Tilt 'N' Shout
- Designers: Gary Pyper
- Illustrators: Zoe Lee
- Publishers: Big Potato Games
- Publication: 2024
- Genres: Party game
- Players: 2+
- Playing time: 15–20 minutes
- Age range: 10+

= Tilt 'N' Shout =

2024 party game

Tilt 'N' Shout is a party game designed by Gary Pyper, illustrated by Zoe Lee, and published by Big Potato Games in 2024. Players or teams alternate naming examples belonging to a category while controlling a seesaw-shaped marble timer. The game received the WITTY Prize at the 2025 UK Toy Inventors' Dinner.

== Gameplay ==

Tilt 'N' Shout can be played head-to-head by two players or by two teams. At the beginning of a round, three category cards are placed symbol-side up. A player selects one of the cards and turns it over to reveal the category for the round.
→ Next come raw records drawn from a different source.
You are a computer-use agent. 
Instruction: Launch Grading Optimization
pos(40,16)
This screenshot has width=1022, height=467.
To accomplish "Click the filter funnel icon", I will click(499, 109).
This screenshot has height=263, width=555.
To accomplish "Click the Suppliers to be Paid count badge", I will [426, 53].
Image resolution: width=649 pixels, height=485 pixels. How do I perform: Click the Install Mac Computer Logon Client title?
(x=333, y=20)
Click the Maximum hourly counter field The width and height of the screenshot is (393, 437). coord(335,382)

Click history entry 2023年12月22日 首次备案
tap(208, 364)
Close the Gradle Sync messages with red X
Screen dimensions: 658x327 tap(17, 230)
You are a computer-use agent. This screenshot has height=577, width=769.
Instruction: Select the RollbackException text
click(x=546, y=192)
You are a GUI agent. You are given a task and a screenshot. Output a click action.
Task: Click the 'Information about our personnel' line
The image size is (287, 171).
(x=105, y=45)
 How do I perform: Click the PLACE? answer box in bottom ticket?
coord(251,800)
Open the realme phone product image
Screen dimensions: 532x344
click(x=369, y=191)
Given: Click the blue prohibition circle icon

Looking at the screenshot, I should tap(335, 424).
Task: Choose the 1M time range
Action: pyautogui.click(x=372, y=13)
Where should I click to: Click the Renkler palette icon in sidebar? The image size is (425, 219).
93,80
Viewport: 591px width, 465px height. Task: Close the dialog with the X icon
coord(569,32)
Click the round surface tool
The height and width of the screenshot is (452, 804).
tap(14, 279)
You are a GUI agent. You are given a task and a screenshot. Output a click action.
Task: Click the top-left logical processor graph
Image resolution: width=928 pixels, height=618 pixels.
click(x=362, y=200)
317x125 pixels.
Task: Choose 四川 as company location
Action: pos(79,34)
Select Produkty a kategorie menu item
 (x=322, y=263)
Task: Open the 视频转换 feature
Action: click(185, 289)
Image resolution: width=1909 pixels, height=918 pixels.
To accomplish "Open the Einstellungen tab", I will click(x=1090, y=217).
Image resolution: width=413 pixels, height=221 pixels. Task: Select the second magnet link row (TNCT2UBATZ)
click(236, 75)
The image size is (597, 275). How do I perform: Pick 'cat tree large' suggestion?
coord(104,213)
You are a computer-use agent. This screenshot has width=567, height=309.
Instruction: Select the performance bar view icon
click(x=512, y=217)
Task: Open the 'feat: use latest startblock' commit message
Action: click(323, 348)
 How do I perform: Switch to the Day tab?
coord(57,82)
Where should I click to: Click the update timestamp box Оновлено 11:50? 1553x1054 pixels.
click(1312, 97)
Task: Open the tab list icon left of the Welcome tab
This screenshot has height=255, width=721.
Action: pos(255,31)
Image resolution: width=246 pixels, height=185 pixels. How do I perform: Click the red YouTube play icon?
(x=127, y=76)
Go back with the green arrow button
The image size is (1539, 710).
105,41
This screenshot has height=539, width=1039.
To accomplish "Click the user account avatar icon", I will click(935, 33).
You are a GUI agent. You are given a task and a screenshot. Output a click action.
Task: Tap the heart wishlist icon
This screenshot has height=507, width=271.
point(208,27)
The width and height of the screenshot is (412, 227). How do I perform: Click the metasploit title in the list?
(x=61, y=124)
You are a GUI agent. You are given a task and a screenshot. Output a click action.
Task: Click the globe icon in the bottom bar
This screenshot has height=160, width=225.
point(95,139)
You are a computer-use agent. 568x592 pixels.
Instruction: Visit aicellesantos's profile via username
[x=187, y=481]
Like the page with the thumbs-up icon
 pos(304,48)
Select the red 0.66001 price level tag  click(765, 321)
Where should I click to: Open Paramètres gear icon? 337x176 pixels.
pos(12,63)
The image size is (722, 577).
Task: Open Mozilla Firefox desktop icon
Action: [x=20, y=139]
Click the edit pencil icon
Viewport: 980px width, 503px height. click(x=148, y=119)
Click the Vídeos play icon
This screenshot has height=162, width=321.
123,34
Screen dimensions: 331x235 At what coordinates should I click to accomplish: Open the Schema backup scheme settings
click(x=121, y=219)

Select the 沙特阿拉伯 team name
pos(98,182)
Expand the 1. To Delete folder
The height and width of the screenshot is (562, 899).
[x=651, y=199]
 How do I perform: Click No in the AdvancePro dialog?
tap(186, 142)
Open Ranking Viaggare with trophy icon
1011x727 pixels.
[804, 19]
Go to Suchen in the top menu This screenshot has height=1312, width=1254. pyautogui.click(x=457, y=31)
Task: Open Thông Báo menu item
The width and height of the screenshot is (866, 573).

The two sides alternate naming examples belonging to the selected category. After giving an answer, a player presses their side of the seesaw, causing the metal ball to travel towards their scoring zone. The opposing side must provide another valid answer and reverse the seesaw before the ball reaches the end of the track. A side loses the round when it cannot provide an answer before the ball falls into the opposing scoring zone.

Answers that are incorrect, repeated or disputed can be challenged. During a challenge, the seesaw is returned to a neutral position while the players decide whether the answer should be accepted.

After winning a round, a side advances its scoring block beneath the seesaw. The block restricts the angle at which the winning side can tilt the timer, causing the ball to travel more slowly and giving the trailing side additional time to answer. A side wins the game by winning a round after its scoring block has reached the final position.

== Reception and recognition ==

Toys, Tots, Pets & More awarded Tilt 'N' Shout five out of five stars. The publication praised its quick setup, fast-paced exchanges and variety of category cards.

Jim Gamer of What Board Game gave the game a score of 8 out of 10. He praised its accessibility, visual presentation and combination of category knowledge, time pressure and social interaction. He noted that the time-pressure element may not appeal to all players.

Writing for the Spanish newspaper Nueva Tribuna, Pablo D. Santonja highlighted the tension created by the seesaw timer. He described the rules as quick to explain and considered the game accessible to casual players and suitable for parties.

Martine Asselin of Meeple QC described the game as fast, accessible and intergenerational, and praised its ability to create an energetic atmosphere among players. She considered it best suited to groups of four to eight players and said its 150 cards provided an acceptable level of replayability.

In January 2025, Tilt 'N' Shout received the Winning Inventor Toy of the Year (WITTY) Prize at the UK Toy Inventors' Dinner.